No hablamos de un conflicto político, sino de una agresión planificada contra un pueblo que tiene derecho a defenderse. Lo ocurrido después podrá debatirse, pero no puede negarse el origen ni los hechos del 7 de octubre.
El pueblo judío, una vez más, ha sido perseguido, demonizado y señalado por quienes instrumentalizan el dolor con fines ideológicos: la izquierda occidental y el islamismo radical de Hamás. Para los negacionistas y los cómplices silenciosos, la historia se repite. Mientras una parte del mundo libre aún lloraba a las víctimas, en plazas europeas, universidades, medios de comunicación y partidos de izquierda e islamistas surgían voces que justificaban lo injustificable.

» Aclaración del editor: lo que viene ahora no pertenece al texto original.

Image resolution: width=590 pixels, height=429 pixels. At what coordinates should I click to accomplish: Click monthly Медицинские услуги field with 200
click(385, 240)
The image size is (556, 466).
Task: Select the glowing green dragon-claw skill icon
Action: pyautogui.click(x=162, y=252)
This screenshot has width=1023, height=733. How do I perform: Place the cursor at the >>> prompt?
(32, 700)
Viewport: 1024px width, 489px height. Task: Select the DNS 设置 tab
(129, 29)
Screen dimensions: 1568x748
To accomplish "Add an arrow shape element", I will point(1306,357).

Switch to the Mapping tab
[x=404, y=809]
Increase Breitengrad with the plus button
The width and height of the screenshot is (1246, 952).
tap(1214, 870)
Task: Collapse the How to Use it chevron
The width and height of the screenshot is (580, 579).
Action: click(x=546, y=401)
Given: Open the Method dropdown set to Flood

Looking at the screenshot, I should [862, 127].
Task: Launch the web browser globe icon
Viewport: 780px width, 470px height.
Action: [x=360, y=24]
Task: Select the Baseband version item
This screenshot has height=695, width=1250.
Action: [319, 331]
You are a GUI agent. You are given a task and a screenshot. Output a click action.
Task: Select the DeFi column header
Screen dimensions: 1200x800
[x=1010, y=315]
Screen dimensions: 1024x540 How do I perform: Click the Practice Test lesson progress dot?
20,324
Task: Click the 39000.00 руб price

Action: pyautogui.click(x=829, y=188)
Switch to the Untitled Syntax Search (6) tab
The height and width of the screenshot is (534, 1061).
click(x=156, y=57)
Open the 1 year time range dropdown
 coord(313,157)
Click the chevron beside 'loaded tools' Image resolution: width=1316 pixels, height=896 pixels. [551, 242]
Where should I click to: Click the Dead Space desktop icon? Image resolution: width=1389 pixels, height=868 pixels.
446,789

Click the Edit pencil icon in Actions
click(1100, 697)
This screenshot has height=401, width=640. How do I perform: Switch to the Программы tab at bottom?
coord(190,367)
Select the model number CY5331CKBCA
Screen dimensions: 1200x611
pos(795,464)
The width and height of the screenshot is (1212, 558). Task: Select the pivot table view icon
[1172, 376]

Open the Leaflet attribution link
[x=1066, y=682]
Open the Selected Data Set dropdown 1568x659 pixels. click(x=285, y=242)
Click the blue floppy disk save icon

Resulta inadmisible que dirigentes occidentales y medios de comunicación otorguen legitimidad a una organización terrorista que ha convertido a la población civil en escudo humano, construyendo túneles bajo hospitales y escuelas y desviando fondos internacionales para financiar su maquinaria de guerra, mientras su población muere de hambre y vive en la miseria. Resulta igualmente inadmisible que manipulen a la sociedad occidental y a nuestros hijos, promoviendo huelgas en centros escolares cuando la mayoría ni siquiera sabe ubicar Palestina en un mapa, movilizando a nuestros jóvenes en favor de uno de los grupos terroristas más despiadados del mundo.
Como defensora de los Derechos Humanos, afirmo sin ambigüedad que los crímenes de Hamás son crímenes atroces, como todos deberíamos reconocerlos. A quienes manipulan la información o silencian a las víctimas sólo cabe recordarles que la justicia comienza por la verdad. Los rehenes deben ser liberados, las víctimas honradas y los responsables juzgados. La bandera que muchos occidentales izan en su defensa no representa a un pueblo, sino a una organización fanática y terrorista que desprecia la vida y utiliza a su propia población. La prueba más clara de ello es que, en el acuerdo de paz impulsado por Estados Unidos no se habla de Palestina e Israel, sino de Israel y Hamás.
Hoy, dos años después, la desinformación pretende reescribir la historia y borrar las pruebas del horror. Pero los hechos son innegables, y la memoria de las víctimas exige ser preservada frente a la manipulación y la cobardía moral.
Negar o relativizar las atrocidades de Hamás es indecente. La humanidad no puede permitirse olvidar, porque olvidar es repetir. Recordar es una obligación, callar una vergüenza cómplice.